§ **Pointing records for text and elements**:

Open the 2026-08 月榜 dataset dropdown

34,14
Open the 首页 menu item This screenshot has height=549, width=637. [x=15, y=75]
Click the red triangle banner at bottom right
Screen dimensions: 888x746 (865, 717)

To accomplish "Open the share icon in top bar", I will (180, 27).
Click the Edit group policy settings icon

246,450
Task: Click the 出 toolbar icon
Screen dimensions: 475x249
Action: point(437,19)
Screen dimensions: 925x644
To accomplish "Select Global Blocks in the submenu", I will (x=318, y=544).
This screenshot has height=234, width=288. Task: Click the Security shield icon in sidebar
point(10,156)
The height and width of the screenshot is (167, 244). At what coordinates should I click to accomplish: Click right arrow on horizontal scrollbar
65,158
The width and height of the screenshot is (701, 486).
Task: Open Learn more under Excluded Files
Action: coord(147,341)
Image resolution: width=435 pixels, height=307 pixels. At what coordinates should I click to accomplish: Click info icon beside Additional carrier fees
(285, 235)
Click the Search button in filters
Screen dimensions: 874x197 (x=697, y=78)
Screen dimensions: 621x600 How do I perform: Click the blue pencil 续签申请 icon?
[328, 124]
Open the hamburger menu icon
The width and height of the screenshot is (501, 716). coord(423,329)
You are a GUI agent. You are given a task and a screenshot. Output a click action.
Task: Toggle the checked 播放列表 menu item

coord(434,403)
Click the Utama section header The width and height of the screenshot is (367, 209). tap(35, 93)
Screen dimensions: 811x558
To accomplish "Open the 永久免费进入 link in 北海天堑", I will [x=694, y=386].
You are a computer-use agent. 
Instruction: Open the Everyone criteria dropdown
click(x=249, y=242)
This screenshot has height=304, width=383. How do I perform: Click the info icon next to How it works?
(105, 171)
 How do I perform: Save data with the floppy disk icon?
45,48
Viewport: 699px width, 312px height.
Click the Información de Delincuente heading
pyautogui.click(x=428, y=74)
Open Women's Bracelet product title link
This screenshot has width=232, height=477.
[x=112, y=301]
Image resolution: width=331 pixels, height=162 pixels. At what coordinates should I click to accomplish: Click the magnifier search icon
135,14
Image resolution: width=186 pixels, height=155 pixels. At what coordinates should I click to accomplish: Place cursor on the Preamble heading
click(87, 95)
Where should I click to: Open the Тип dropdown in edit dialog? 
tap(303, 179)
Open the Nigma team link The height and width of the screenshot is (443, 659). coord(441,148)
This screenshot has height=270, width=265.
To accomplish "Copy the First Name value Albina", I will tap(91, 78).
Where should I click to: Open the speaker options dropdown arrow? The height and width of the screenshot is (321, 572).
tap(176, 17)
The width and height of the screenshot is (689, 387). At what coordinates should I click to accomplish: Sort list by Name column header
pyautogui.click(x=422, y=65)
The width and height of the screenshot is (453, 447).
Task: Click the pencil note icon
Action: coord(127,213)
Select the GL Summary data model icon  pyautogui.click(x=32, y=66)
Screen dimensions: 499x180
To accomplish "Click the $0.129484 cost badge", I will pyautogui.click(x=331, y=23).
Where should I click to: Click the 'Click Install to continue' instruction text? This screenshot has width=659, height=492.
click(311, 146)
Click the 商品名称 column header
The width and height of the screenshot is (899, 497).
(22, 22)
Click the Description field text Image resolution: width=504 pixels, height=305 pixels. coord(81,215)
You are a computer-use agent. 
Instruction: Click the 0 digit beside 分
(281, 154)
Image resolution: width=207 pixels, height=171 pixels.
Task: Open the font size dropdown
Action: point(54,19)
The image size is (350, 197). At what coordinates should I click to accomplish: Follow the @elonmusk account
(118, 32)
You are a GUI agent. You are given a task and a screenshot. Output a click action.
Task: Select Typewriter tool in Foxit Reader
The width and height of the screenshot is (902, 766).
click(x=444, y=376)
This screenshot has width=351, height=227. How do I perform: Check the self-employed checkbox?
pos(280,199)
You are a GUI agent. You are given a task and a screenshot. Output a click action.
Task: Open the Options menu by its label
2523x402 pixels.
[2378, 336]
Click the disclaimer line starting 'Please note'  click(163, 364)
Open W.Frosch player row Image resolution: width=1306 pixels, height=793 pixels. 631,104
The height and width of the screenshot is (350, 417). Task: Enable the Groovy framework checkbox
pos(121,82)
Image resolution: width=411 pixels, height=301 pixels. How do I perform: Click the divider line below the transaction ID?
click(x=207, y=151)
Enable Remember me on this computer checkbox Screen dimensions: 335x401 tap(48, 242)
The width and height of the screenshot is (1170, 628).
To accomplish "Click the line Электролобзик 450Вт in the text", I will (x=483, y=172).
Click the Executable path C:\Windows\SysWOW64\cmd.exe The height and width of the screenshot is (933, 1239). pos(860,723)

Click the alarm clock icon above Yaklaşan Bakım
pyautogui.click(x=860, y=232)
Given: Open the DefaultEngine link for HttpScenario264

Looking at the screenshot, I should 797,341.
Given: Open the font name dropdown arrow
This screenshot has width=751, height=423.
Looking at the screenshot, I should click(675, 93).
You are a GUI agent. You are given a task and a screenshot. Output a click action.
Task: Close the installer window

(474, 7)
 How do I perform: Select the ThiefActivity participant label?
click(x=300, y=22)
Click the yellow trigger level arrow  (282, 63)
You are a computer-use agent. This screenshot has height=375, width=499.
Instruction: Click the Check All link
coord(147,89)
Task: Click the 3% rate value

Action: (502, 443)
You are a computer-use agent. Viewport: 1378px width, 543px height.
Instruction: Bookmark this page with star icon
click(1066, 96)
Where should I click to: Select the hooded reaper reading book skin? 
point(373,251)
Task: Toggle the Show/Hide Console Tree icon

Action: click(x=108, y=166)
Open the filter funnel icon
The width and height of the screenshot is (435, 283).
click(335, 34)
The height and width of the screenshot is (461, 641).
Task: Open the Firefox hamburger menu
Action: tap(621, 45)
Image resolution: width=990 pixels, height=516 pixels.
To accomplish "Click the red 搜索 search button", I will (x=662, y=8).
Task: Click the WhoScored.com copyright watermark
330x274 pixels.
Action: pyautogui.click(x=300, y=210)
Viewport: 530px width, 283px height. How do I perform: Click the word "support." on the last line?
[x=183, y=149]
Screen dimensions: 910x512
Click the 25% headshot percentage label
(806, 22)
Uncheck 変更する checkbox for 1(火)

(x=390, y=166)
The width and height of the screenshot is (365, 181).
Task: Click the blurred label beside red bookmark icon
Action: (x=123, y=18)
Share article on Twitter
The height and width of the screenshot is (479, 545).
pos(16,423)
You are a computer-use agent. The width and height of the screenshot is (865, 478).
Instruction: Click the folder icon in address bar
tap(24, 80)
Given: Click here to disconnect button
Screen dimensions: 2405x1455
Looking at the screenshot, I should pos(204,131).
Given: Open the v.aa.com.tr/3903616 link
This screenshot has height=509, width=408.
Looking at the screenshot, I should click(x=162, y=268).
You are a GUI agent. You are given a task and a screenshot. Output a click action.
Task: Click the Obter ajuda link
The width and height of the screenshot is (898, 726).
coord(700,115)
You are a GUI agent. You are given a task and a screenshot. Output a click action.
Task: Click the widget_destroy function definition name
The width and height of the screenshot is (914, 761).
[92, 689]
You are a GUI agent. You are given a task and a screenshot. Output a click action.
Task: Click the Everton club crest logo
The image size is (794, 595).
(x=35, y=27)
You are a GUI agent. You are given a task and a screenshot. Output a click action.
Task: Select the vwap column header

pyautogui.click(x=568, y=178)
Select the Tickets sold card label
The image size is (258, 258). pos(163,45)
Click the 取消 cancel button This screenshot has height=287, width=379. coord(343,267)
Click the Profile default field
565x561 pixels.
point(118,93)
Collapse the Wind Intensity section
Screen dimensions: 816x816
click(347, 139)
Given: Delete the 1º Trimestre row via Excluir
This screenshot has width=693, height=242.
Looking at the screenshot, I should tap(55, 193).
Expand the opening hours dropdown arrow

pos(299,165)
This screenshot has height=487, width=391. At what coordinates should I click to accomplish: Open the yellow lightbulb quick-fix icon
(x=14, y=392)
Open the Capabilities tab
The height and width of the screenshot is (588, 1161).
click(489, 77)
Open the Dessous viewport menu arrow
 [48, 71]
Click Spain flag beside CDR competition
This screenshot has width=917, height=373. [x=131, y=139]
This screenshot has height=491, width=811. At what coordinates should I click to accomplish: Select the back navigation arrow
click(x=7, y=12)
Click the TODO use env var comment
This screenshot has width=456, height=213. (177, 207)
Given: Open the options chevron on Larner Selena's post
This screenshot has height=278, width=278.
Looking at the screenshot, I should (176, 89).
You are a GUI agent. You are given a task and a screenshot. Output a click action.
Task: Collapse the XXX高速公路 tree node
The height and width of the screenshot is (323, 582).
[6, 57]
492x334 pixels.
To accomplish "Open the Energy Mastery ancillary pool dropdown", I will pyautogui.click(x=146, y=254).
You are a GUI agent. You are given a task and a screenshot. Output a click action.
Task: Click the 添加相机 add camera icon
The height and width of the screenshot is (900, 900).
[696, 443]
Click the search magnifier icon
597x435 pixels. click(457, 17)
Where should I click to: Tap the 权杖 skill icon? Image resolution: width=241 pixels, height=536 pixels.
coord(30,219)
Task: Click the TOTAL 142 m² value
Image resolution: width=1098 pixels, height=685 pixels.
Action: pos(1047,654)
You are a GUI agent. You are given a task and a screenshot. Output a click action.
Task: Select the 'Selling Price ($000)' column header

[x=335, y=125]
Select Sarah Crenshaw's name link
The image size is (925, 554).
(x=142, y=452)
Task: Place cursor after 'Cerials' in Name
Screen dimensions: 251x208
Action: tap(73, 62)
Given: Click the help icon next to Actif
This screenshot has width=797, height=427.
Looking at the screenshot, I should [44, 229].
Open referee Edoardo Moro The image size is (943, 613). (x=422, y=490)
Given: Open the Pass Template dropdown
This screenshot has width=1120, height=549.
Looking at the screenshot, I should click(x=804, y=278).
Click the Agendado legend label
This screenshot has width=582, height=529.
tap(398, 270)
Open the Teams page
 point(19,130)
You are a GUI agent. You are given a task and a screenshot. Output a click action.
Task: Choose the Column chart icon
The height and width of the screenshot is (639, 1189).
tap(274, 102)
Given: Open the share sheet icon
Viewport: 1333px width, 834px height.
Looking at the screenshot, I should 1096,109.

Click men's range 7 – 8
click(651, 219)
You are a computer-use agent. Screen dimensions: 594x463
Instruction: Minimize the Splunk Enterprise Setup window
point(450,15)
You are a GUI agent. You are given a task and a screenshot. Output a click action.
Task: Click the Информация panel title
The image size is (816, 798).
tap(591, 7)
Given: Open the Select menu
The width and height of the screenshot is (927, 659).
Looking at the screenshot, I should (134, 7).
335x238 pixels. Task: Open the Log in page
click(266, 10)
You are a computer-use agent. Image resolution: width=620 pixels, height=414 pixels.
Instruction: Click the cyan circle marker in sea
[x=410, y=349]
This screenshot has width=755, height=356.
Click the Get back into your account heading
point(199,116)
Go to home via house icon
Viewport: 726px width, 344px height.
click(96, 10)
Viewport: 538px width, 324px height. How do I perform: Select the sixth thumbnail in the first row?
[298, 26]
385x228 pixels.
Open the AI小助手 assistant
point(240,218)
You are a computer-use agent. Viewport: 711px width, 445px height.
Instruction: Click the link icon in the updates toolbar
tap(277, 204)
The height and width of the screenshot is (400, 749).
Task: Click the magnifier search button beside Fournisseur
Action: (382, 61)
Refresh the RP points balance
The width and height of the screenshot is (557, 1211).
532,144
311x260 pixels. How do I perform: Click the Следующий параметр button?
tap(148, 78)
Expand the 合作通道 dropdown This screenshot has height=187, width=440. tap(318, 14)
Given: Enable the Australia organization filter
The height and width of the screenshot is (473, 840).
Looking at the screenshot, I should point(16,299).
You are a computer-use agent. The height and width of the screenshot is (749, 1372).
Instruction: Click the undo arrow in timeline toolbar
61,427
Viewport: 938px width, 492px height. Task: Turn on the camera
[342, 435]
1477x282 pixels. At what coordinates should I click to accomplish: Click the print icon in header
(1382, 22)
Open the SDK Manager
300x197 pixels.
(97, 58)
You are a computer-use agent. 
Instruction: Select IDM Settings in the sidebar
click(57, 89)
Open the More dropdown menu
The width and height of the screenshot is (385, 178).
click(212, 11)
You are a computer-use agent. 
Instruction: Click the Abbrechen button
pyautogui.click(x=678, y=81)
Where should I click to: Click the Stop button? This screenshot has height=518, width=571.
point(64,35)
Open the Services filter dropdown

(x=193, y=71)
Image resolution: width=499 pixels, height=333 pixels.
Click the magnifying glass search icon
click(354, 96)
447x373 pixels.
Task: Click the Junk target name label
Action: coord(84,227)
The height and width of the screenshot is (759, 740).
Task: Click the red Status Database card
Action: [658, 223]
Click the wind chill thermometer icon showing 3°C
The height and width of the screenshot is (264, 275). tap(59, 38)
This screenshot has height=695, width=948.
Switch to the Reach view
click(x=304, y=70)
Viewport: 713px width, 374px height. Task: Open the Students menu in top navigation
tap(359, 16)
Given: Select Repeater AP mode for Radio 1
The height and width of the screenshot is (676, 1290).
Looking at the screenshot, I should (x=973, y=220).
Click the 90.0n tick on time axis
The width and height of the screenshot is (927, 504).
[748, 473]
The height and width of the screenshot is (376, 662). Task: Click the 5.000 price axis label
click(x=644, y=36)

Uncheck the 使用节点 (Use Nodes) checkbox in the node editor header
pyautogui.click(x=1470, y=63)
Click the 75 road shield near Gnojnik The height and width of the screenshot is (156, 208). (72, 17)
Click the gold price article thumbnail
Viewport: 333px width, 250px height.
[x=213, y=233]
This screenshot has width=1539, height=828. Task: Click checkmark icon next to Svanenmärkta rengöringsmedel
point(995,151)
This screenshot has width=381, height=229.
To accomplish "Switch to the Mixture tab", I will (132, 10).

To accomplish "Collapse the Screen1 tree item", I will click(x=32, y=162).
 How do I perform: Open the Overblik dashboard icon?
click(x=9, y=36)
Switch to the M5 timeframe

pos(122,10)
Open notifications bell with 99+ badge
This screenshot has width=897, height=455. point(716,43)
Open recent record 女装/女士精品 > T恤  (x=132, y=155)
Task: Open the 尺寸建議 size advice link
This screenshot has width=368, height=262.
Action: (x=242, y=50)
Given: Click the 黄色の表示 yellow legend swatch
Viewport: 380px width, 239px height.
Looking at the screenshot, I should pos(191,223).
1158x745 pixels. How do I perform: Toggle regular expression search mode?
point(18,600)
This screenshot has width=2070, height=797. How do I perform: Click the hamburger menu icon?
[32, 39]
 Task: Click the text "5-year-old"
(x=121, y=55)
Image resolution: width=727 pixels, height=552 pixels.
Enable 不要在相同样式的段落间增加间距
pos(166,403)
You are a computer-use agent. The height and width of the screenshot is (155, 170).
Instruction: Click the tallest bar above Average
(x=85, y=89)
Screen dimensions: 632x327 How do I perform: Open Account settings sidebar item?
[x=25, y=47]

§ **YOUR INSTRUCTIONS**: Repeat the lines exactly, starting with the line containing "Expand the 合作通道" and continuing through the line containing "(x=193, y=71)".

§ **EXPECTED ANSWER**:
Expand the 合作通道 dropdown This screenshot has height=187, width=440. tap(318, 14)
Given: Enable the Australia organization filter
The height and width of the screenshot is (473, 840).
Looking at the screenshot, I should point(16,299).
You are a computer-use agent. The height and width of the screenshot is (749, 1372).
Instruction: Click the undo arrow in timeline toolbar
61,427
Viewport: 938px width, 492px height. Task: Turn on the camera
[342, 435]
1477x282 pixels. At what coordinates should I click to accomplish: Click the print icon in header
(1382, 22)
Open the SDK Manager
300x197 pixels.
(97, 58)
You are a computer-use agent. 
Instruction: Select IDM Settings in the sidebar
click(57, 89)
Open the More dropdown menu
The width and height of the screenshot is (385, 178).
click(212, 11)
You are a computer-use agent. 
Instruction: Click the Abbrechen button
pyautogui.click(x=678, y=81)
Where should I click to: Click the Stop button? This screenshot has height=518, width=571.
point(64,35)
Open the Services filter dropdown

(x=193, y=71)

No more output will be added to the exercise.